> _How to complete this task_: The response should consist solely of the lines running from the line with "Where should I" to the end of the data, retyped exactly.

> _Provided entries_:
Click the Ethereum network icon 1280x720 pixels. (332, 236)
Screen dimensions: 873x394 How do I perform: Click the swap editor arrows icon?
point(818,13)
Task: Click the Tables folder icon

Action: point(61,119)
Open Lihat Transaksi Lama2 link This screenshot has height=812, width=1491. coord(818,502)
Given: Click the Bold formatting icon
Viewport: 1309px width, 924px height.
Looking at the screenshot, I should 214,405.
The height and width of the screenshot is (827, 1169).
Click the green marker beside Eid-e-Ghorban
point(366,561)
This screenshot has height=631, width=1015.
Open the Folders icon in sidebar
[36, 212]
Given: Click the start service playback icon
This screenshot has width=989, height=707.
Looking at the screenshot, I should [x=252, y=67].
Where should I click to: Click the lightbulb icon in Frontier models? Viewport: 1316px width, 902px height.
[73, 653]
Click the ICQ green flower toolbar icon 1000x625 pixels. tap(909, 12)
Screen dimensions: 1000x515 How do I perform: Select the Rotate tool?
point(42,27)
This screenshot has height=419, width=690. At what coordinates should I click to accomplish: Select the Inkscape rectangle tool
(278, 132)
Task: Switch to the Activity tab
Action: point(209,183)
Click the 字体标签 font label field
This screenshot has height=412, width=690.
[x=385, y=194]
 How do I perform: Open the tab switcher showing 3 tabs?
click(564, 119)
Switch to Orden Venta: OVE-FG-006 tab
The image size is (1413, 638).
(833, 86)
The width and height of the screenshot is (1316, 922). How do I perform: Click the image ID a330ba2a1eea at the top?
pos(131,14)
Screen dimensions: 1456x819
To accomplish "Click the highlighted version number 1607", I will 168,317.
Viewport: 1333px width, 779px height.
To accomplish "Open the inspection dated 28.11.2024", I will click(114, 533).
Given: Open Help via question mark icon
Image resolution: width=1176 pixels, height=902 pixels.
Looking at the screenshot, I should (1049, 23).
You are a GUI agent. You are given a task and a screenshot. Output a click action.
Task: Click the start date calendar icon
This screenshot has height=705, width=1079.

> _Exercise solution_:
Where should I click to: Click the lightbulb icon in Frontier models? Viewport: 1316px width, 902px height.
[73, 653]
Click the ICQ green flower toolbar icon 1000x625 pixels. tap(909, 12)
Screen dimensions: 1000x515 How do I perform: Select the Rotate tool?
point(42,27)
This screenshot has height=419, width=690. At what coordinates should I click to accomplish: Select the Inkscape rectangle tool
(278, 132)
Task: Switch to the Activity tab
Action: point(209,183)
Click the 字体标签 font label field
This screenshot has height=412, width=690.
[x=385, y=194]
 How do I perform: Open the tab switcher showing 3 tabs?
click(564, 119)
Switch to Orden Venta: OVE-FG-006 tab
The image size is (1413, 638).
(833, 86)
The width and height of the screenshot is (1316, 922). How do I perform: Click the image ID a330ba2a1eea at the top?
pos(131,14)
Screen dimensions: 1456x819
To accomplish "Click the highlighted version number 1607", I will 168,317.
Viewport: 1333px width, 779px height.
To accomplish "Open the inspection dated 28.11.2024", I will click(114, 533).
Given: Open Help via question mark icon
Image resolution: width=1176 pixels, height=902 pixels.
Looking at the screenshot, I should (1049, 23).
You are a GUI agent. You are given a task and a screenshot. Output a click action.
Task: Click the start date calendar icon
This screenshot has height=705, width=1079.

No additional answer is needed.